競輪選手には、冬季移動という風習がある。降雪地帯に住む選手が冬場の練習環境を求めて一時的に拠点を移動するシステムだが、これに倣って“同期移動”が流行するかもしれない。
古性優作のもとへ出向いて岸和田バンクで鍛錬を積んだ阿部力也が、5月の名古屋日本選手権でG1初の決勝進出に成功したのは記憶に新しいところ。もちろん本人の努力があってこそだが、同期の古性とのトレーニングが結実したであろうことは想像に難くない。公私をともにすることで、勝者のメンタリティーを吸収できることも収穫だろう。
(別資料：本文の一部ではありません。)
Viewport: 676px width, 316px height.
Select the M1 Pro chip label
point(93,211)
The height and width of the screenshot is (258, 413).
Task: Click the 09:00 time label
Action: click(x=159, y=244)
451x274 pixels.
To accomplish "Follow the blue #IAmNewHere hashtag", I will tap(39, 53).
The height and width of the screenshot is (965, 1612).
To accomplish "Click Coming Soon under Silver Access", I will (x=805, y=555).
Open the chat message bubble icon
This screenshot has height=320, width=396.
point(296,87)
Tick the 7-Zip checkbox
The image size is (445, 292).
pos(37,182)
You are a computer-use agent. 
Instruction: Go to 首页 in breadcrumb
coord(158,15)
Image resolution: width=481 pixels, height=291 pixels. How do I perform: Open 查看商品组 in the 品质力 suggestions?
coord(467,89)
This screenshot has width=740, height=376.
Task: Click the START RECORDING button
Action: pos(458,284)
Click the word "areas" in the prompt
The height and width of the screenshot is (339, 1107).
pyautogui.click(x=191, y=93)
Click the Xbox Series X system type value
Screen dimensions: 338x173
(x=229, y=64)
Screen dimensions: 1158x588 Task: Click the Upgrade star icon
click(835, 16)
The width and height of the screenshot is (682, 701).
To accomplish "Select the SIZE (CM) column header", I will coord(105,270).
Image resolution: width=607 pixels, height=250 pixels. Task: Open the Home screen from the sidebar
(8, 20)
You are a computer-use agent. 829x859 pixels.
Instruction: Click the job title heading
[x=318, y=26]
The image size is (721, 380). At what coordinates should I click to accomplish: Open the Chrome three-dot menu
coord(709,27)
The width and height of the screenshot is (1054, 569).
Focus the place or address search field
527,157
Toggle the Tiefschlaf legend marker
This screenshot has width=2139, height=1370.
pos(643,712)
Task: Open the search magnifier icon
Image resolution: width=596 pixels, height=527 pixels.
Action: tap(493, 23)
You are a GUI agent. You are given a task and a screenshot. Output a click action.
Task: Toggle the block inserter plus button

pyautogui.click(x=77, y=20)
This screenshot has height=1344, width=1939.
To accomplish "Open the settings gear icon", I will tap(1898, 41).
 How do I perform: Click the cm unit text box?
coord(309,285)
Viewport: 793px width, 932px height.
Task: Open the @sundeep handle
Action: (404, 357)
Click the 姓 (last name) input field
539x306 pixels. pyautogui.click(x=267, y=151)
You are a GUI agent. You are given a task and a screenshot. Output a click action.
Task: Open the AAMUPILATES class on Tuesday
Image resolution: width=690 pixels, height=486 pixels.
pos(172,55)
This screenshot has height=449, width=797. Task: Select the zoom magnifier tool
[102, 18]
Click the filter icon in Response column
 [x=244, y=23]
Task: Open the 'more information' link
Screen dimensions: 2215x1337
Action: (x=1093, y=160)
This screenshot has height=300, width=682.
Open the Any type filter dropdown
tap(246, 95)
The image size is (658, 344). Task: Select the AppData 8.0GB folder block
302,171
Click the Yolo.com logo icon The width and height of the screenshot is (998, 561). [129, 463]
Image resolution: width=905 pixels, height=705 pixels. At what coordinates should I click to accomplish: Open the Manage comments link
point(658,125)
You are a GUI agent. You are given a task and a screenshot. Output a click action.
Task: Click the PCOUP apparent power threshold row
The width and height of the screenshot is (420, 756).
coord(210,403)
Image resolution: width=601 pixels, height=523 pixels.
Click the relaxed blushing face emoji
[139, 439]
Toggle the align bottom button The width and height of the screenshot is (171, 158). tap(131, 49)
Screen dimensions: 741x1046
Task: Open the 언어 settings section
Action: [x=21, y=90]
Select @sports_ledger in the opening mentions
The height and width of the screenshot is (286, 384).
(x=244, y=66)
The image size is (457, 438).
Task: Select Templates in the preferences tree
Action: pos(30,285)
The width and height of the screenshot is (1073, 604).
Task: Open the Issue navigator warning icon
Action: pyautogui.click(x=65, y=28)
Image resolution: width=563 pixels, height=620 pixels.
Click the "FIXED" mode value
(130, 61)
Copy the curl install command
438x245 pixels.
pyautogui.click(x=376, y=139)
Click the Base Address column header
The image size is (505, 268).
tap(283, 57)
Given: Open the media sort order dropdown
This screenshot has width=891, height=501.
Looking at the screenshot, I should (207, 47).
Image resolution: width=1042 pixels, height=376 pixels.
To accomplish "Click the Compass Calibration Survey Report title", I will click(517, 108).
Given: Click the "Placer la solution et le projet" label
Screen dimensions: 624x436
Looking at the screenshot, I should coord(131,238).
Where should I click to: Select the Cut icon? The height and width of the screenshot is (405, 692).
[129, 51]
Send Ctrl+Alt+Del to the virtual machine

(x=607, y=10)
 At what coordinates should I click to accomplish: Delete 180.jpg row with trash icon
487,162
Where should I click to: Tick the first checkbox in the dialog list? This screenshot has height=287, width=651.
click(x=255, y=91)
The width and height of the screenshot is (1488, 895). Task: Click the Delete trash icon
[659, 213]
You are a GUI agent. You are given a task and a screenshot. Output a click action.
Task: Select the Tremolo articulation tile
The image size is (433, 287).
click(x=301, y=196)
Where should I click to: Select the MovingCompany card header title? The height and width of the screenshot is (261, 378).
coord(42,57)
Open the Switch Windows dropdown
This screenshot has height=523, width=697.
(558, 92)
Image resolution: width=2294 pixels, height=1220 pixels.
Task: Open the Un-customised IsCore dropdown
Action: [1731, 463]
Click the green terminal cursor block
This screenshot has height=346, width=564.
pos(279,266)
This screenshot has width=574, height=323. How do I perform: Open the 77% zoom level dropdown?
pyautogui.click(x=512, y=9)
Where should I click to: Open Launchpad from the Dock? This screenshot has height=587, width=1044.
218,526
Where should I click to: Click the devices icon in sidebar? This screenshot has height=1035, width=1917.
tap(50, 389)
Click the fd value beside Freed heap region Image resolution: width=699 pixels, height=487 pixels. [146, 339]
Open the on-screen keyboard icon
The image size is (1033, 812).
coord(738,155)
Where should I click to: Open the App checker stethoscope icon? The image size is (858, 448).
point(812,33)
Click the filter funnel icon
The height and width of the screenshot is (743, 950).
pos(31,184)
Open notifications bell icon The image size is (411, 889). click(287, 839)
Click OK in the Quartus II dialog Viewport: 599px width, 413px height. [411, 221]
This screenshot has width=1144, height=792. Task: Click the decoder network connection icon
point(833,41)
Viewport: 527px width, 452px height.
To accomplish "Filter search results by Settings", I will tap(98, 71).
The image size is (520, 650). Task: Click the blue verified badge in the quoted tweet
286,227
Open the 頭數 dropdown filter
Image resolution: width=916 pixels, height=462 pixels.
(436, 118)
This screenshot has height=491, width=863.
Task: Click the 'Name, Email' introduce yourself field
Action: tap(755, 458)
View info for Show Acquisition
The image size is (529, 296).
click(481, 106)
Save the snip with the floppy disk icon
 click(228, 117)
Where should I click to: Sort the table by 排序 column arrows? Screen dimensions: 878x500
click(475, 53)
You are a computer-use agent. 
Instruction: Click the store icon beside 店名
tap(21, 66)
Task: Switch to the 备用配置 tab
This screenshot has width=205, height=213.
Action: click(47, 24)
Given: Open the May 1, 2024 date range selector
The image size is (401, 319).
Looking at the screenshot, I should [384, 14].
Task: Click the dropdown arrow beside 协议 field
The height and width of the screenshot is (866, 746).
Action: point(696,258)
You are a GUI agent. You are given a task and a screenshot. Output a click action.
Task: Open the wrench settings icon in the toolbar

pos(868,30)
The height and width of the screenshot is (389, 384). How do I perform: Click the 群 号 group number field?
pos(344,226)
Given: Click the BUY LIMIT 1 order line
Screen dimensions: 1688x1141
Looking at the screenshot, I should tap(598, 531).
来年2月にG1全日本選抜の開催を控える熊本競輪場では、10月から改修工事が始まった。バンク練習をベースにする西島叶子(30=熊本)にとっては、競輪場が使用できないのは痛手だ。そこで、同期の国村美留莉を頼って山口県の防府競輪場に“同期移動”している。山口支部には7人のガールズ選手が所属。さらには、清水裕友ら男子の一線級ともバンクに入れるなど環境は抜群だ。「やっぱり、別地区のガールズと一緒に練習できるのは刺激になりますね。熊本にいる時と同様に男子選手に付けさせてもらい、気付いたことを教えてもらったり、質問したら丁寧に教えてもくれます」と充実の日々を過ごしている。
冬の足音が聞こえ、選手の移動も活発になる時期を迎える。当然、移動先が出走表に記載されることはないので紙面やネット記事などでチェックしてほしい。